Task requirements:
(a) In the blog comments, about how large was the ovarian cyst that the recently graduated junior doctor had?
(b) Please pick up the blog comments after their last sentence and write the next comment.

Document extract:
I am glad the initial results were good but also understand your desire to "seize the day" -- we all should do it. I had to smile at myself while I read this entry. I'm having surgery Monday and yet am only obsessed with the de-clutterization and cleanliness of our house... because I want to come home to a beautiful, peaceful place where I can heal. It does matter... so go for it!
Posted by: Bianca Castafiore | December 10, 2008 at 03:17 PM
I'm a recently graduated junior doctor and I'm such a big fan of your blog. 2 months ago I had to go through a laparotomy after an incidental finding of a large ovarian cyst (~16cm). I lost my ovary in after the surgery. I wouldn't say I know what it's like for you, but I guess I can understand how difficult things can be when something like this punctuates the everyday routine, it made me stop and re-evaluate things in life. I admire your writing, definitely a great inspiration to me. Hope everything goes well on your side.

Input data:
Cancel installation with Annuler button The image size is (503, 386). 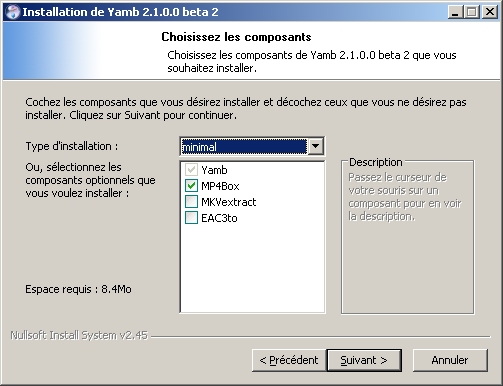[450, 360]
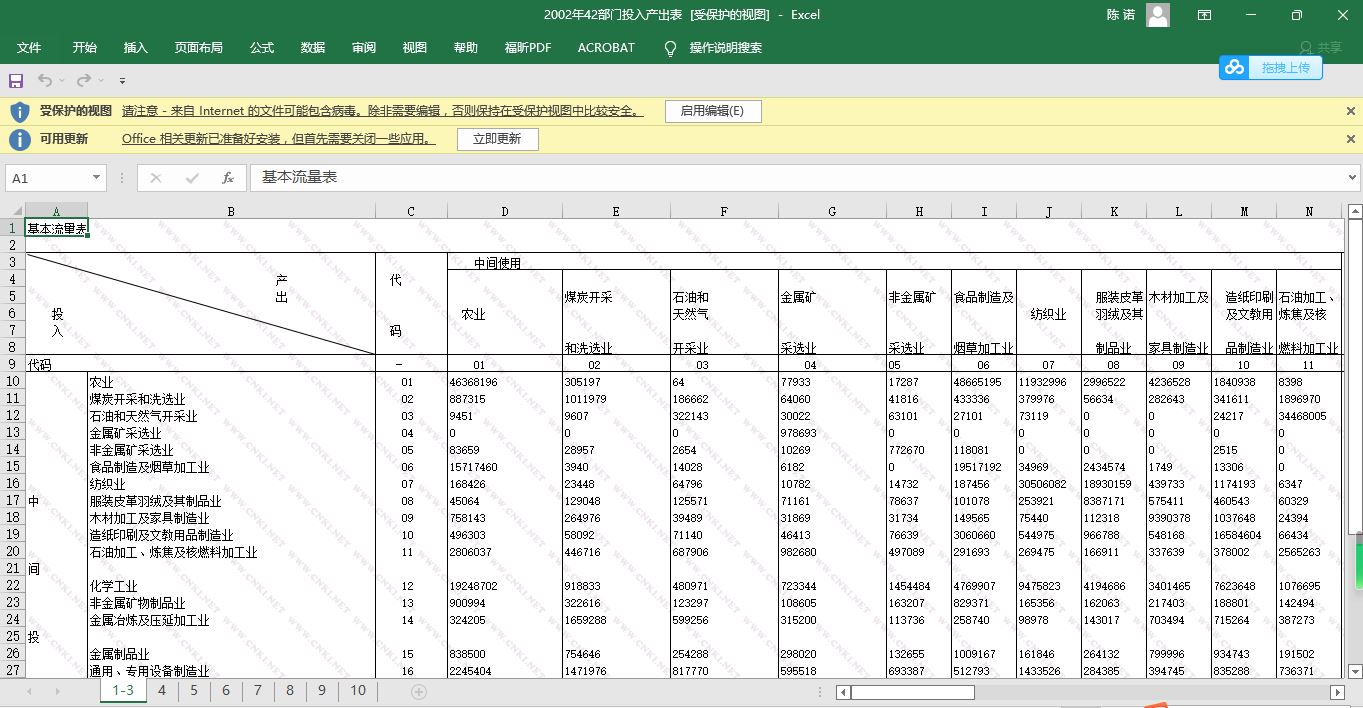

Per-task answers:
(a) About 16 cm.

(b)
Posted by: Daphne | December 09, 2008 at 03:23 PM
Hi. I'm also a family physician, just discovered your blog about 6 months ago and have really learned a lot from you. I admire your thoughtful ability to translate your experiences into words.
Just wanted to say I'm pulling for you and your partner. This is difficult stuff. Being a doc, I know we obsess on the medical literature--just remember that a)the statistics are just that...averages... and don't reflect how any one person's life is going to turn out. A friend's dad was diagnosed with stage IV colon ca (metastasized) at the beginning of residency. The stats say negligible 5yr survival but 8 years later, he's doing very well. b)the survival stats, by definition, are based on old treatments. Someone who survives 10 years started a whole different type of treatment than is available today. There have been tremendous improvements in melanoma therapy in the last decade as you know, and we can't possibly know what outcomes will be like for people starting treatments today.
I recognize you're trying to balance realism and optimism, but remember we physicians have a tendency to err on the side of doom and gloom b/c of what we see in the hospital. But that can be like seeing the coin land "tails" 3x in a row and assuming it doesn't have a "heads" side. We may be pragmatists, but our sense of statistics are generally way off!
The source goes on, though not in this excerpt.